Sally Ann Ness, Dance
Ethnographic fieldwork on the sports of climbing and hiking conducted from 2005-2012 in Yosemite National Park supports a "choreographic" theory of cultural performance. This pragmatic symbolic theory posits movement as the ground of all meaning-making. It gives primary consideration to the performative force of embodied movements as they inspire, transmit, reproduce, coordinate, and publicly transform various kinds of meaningful self-world relationships. The choreographic theoretical framework advanced, in contrast to more widely employed semiotic analytics, foregrounds sign performance as opposed to sign information, sign movement rather than sign-object relations, and sign mediation rather than sign representation. In so doing, it recognizes new roles for movement in the development of conceptual processes, as well as in the cultural dynamics of group and solo performance practices, and in the analysis and pedagogical understanding of sonic and kinetic forms of meaning-making.

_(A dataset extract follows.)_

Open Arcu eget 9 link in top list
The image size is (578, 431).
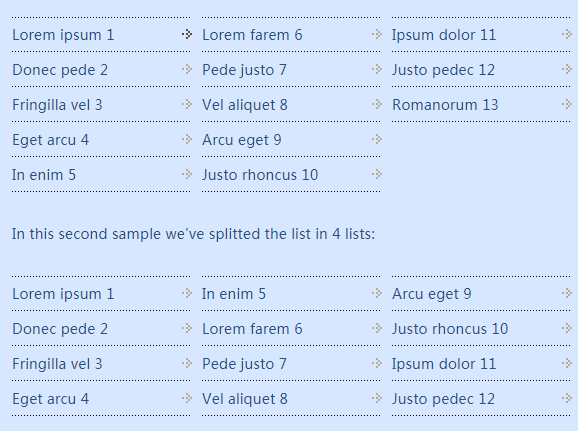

Sally Ann Ness is an incoming Professor and Chair of Dance at Temple University. She is author of Choreographies of Landscape (Berghahn Press, 2016), which was supported by a 2007 John S. Guggenheim award. Her book publications include Body, Movement, and Culture (University of Pennsylvania Press, 1992), Where Asia Smiles (University of Pennsylvania Press, 2003), and Migrations of Gesture (University of Minnesota Press, 2008) co-edited with Carrie Noland. Her research has also been published in Semiotic Inquiry, American Anthropologist, American Ethnologist, Cultural Anthropology, Dance Research Journal, Journal of Asian Studies, The Drama Review, and Performance Research, among other journal publications.